In case no result comes out by application of these methods, the Commissioner may use of the method which should be consistent with the arm's length transaction. Rule 24 prescribes the comparable un-control price method, Rule 25 deals with resale price method, Rule 26 applied on cost plus method and Rule 27 gives the method for profit split. In the impugned order the Officer Inland Revenue has neither confronted the appellant with the provision of section 108 of the Income Tax Ordinance, 2001 in true spirit nor has referred to Chapter VI of Income Tax Rules, 2002 whereby putting specific pointation on the applied Rule from 24 to 27 which are prescribed for determination of arm's length transaction. Without referring to section 108 read with provision in Chapter IV of Income Tax Rules, 2002, the principle of arm's length transaction as mentioned by Officer Inland Revenue on page No.8 of the impugned order is misplaced. Officer Inland Revenue was under legal obligation to follow the law and procedure of application of arm's length transaction principle. More making reference to this principle without following its law and procedure is uncurable mistake on the part of the Office.

In view of the above discussion the interest applied is not an income, and there is no such benefit derived by the appellant except what was declared in the return of income. Besides above, the Officer Inland Revenue could not establish exact relation between the loaner and the appellant as an associate. The Officer Inland Revenue on one hand has referred the arm's length transaction in his impugned orders and on the other hand he has to follow the law and procedure as prescribed in section 108 of the Income Tax Ordinance, 2001, read with Chapter VI of the Income Tax Rules, 2002.

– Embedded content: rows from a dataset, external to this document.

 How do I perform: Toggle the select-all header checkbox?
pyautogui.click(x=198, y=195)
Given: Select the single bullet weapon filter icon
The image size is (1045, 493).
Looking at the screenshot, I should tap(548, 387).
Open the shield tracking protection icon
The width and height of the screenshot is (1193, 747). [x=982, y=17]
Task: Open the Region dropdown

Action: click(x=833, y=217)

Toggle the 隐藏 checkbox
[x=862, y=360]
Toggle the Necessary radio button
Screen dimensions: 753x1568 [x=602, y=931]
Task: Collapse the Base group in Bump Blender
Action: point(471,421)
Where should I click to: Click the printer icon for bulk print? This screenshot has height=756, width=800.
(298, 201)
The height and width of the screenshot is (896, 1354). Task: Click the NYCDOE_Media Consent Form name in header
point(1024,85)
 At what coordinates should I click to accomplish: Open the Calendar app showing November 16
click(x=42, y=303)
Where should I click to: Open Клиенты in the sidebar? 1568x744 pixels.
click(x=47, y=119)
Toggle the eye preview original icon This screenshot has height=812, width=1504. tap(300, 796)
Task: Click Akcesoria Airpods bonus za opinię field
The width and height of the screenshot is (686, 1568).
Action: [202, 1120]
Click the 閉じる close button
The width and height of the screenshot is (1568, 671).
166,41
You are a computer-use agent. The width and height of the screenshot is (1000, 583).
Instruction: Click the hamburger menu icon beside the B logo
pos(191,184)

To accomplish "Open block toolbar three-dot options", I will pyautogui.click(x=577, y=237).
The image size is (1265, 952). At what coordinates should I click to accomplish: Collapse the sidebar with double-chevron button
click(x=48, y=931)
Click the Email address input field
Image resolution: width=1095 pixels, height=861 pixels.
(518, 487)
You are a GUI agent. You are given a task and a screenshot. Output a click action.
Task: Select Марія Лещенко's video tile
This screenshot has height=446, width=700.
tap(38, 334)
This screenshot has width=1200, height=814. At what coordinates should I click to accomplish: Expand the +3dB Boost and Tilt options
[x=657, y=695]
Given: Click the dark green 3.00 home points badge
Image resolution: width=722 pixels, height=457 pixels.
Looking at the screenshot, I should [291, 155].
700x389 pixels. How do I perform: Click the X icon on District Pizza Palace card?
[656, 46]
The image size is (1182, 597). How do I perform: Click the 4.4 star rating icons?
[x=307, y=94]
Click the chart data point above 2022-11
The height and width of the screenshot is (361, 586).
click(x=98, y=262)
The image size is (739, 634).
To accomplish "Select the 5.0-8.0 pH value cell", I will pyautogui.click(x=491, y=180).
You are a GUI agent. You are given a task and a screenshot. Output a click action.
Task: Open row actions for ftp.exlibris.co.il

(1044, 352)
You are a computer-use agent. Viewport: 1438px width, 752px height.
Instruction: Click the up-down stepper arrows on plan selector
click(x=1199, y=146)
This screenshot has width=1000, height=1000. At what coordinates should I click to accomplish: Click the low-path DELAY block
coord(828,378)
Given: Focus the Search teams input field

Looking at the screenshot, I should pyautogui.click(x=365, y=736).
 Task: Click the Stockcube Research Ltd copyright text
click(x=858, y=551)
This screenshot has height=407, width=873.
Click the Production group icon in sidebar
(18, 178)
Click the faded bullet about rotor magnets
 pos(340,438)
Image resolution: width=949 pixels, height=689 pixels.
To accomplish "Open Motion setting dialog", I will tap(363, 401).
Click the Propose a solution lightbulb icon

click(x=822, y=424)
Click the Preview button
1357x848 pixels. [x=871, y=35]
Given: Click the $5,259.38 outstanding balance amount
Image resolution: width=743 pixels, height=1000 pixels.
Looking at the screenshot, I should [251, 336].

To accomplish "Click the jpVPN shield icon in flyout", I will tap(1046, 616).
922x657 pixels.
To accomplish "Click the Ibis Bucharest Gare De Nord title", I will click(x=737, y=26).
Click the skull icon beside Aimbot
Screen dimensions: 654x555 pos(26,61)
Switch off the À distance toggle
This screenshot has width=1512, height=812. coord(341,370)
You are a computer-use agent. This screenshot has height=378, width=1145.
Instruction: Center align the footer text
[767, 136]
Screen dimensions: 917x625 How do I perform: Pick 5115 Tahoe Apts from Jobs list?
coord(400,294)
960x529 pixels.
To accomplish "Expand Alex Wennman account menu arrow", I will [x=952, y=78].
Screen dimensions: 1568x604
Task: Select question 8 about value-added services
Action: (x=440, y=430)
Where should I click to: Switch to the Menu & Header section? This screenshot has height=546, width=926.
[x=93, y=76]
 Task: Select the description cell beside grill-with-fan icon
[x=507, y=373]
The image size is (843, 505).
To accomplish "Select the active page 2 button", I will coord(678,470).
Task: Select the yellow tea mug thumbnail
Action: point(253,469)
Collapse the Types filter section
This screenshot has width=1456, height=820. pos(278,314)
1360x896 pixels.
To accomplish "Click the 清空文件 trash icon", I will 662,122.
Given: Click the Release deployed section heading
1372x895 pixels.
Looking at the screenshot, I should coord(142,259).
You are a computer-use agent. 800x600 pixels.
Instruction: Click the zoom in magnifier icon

Consideration all the above legal as well as factual points, the addition made by Officer Inland Revenue by re-characterization under section 108 of Income Tax Ordinance, 2001 is not sustainable in the law and on facts and is hereby deleted."

10. The Appellate Tribunal Inland Revenue concurred with the hereinabove finding of the Commissioner (Appeals) through the impugned order in the following terms:--

 

"5. We have heard the arguments from both the sides and perused the case record. The contention of the A.R. of the taxpayer has force and the taxpayer being an employer, such addition could not be made in the light of section 108 of the Income Tax Ordinance, 2001 in its income as the employee is not covered under the definition of Associates as provided in subsection (2) of section 85 of the Income Tax Ordinance, 2001. Therefore, we are of the view that the order passed by CIR(A) has no infirmity, irregularity, impropriety or illegality and are inclined to agree with the findings of the learned CIR(A) which is upheld. The order passed by CIR(A) is confirmed."

11. We do not find any error in the concurrent findings of fact recorded by the Appellate Tribunal Inland Revenue and Commissioner (Appeals), reproduced hereinabove, which otherwise depict the correct legal position. Accordingly, instant reference application is devoid of any merits, which is hereby dismissed, whereas, the questions proposed through instant reference application are answered in the affirmative in favour of the respondent and against the applicant.”

 

6.         Since the facts of instant case are identical to the facts of the afore-cited judgment of this Court, therefore, instant reference application is dismissed being devoid of merits, whereas, the question proposed through instant reference application is answered in the “affirmative” against the applicant and in favour of the respondent.